Calathiel smiled to me and gestured to the screen. I gave her a small smile in return and stepped behind the screen.

The dress was the most wonderful thing I've ever felt. The smooth fabric felt non-existent against my skin and somehow fit perfectly. Hugging my curves in just the right places.

I almost grinned at the reflection looking back at me from the mirror behind the changing screen, almost.

The dress I had been given was made from crisp white fabric with long shafts of royal blue in the flowing skirt that touched the floor. Flowers of blue and gold had been sewn into the high neckline and sleeves, that hugged close to my arms and ended in points in the centre of my hands. I thanked the seamstress who had made the dress come high enough on my neck to just cover my brands.

I felt… beautiful. Normal.

Just in time Calathiel reached around the screen and gestured for me to follow her over to the small table. I followed, the skirts sighing and swaying as I walked. Vanya had arranged a series of jewels and hair ties and was holding the brush that was twin to the hand mirror. Made of silver and engravings. Her face looked like she was fully ready to rip my hair out.

I stopped in my tracks just before the chair.

"I can do my own hair, thanks," I said reaching to grab the brush from the glaring elves' hands. She whipped her hand back and pushed me by the shoulder into the waiting chair. So strong for such a slender girl, I thought.

Vanya began to do my hair with absolutely no remorse to my scalp. Pulling and yanking my cleaned hair into an intricate style.

"How am I," I paused when Vanya yanked the brush through another knot, "How am I healed?" Calathiel glided over from her place across the room.

"Lord Elrond. He is extremely gifted in healing," She answered. Lord Elrond? I couldn't help but feel discomfort at the thought of The Lord Elrond taking the time to heal me. Then curiosity, could he know what my branding is? Then anger as Vanya jammed a hair pin into my scalp.

By the time she was done my eyes were pricked with tears of annoyance and Calathiel was perched on the edge of the remade bed, sympathy in her eyes. Yet despite Vanya's aggressive methods I had to admit she was good.
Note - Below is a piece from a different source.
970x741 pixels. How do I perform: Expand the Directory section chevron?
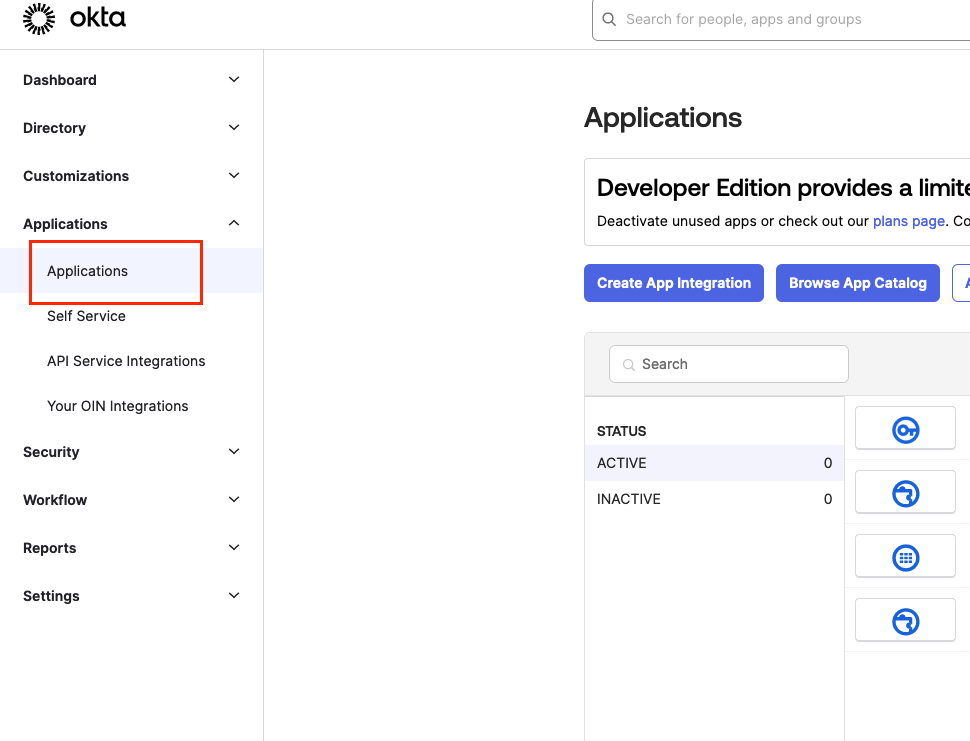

From the hand mirror she handed me I could see that she had arranged my hair into an intricate braid that weaved around my head like a crown, the beads she had added glinting in the light. A bit excessive in my opinion, having not been used to dressing to impress.

Calathiel rose silently and opened the door.

"You're already late to dinner, best hurry. Just take the first right and you'll be able to hear them," She said. An amused smile pulled at Vanya's lips as I rose and made my way to the door. Not bothering with shoes, no one would be able to see them anyway.

"Thank you," I said to them. Then ventured out into the hall.

Alone again.

The halls were stunning. With beams arching over my head and walls of green and silver and gold. Paintings of long forgotten heroes disrupting the seamless paintwork every now and again. A silent breeze eased some strands of split ended hair out of Vanya's braid.

Nerves began to run through me. I had run away from the people who had taken me in. Not out of cowardice, no. But for fear of myself, what my presence could do to such a wonderful company of dwarves. Surely it wouldn't have hurt them too much, I had only spent a few days with them. Yet I couldn't help but remember the feeling of happiness when Fili an Kili and Bofur and Oin spoke to me. Or the feeling of terror I had felt when I saw Kili with that Warg and my determination when I threw that dagger.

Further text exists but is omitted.